After Watergate, there were a series of very paranoid and nihilistic films — The Parallax View, Capricorn One, The Conversation on the paranoid end; then all the violent ones about a growing nihilism in the world — Dirty Harry, Death Wish, and so on.

Cultural observers had no problem pointing directly at Watergate (and the assassinations of the Kennedys and Martin Luther King, Jr.) to explain the paranoia, and nor were they so blind as to not notice the decay and malaise (and rising tide of bloody crime) of the seventies were responsible for the various violent retribution films.

[…]

Since 9/11, we faced a lot of movies about cataclysm and the end of the world. It’s easy enough to see that connection.

But the Age of Obama has not produced any uplift, nor any respite from the current preoccupation of people with the End Times. As a non-religious person, I don’t mean this literally (though many may), but it is impossible not to note the idea of Apocalypse and Cataclysm is in the air.

Look at the number of zombie films and zombie TV shows — as obvious a metaphor for decay and rot as can be imagined. Or the still-doing-bonzo-business cataclysm fantasies. Even the latest Man of Steel was about cataclysm.

And now add into that the large number of paranoid, rotten dystopia movies.

If the Age of Obama is so swell, if we’re all filled with Hope, why is this age not producing the spate of feel-good, have-fun, get-rich movies the 80s did?

Why are our collective fantasies in the Age of Obama so single-mindedly focused on the idea of dystopia, cultural decay, and ultimately cultural destruction?
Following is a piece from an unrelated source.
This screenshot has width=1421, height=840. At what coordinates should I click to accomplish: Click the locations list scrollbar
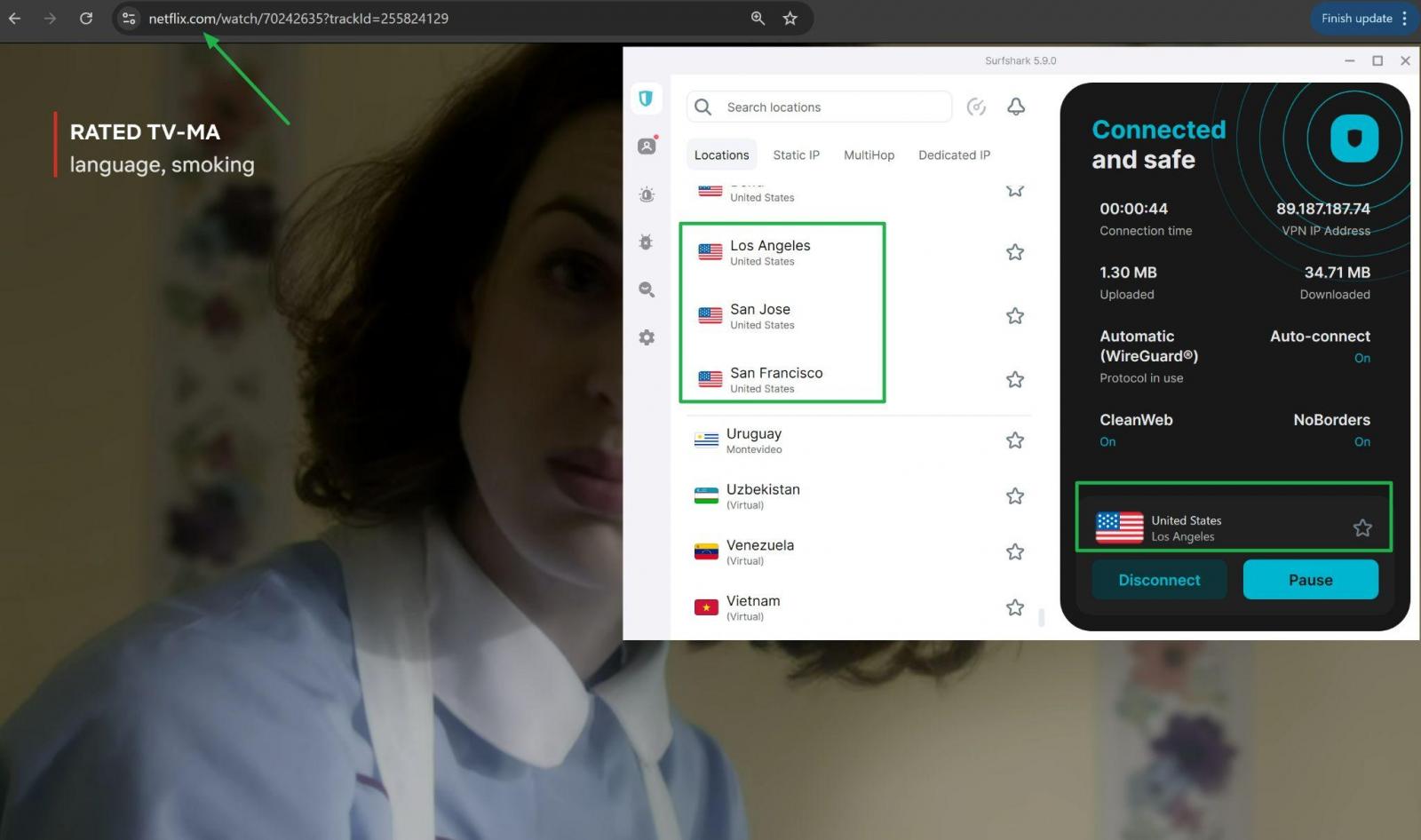coord(1041,616)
Whether liberal cultural critics want to admit it or not — and they seem very much to not want to admit it, because this is so obvious it’s painful, and yet they fail to make this obvious connection — the Obama years are years of economic want, emotional depression, and spiritual chaos, at least as reflected by entertainments resolutely focusing on the end-times and the wretched dystopias that arise after the End Times, when civilization is dead but just hasn’t stopped moving yet.

The Leftovers, The Returned, Revolution, the Walking Dead not only being a top-rated show, but spawning a top-rated spin-off — I dare anyone to find any previous moment in American history, including in the years of paranoia after Watergate, in which our fantasies have been so dark, depressive, anxious and foreboding.

This is all very obvious. The people in Hollywood turning out one cataclysm-and-dystopia entertainment after another surely sense this, as do the talentless idiots paid to comment on the culture at fluffy magazines like The Atlantic and New York and The New Yorker; and yet, another aspect of the Age of Obama — that one must never admit the horrible truth; one must always pretend it away, and give only praise to Dear Leader — keeps people from stating what is so obvious it’s increasingly uncomfortable to remain silent about it.

Ace, “Going By Movies, America Is In An Apocalyptic Frame of Mind”, Ace of Spades H.Q., 2015-10-27.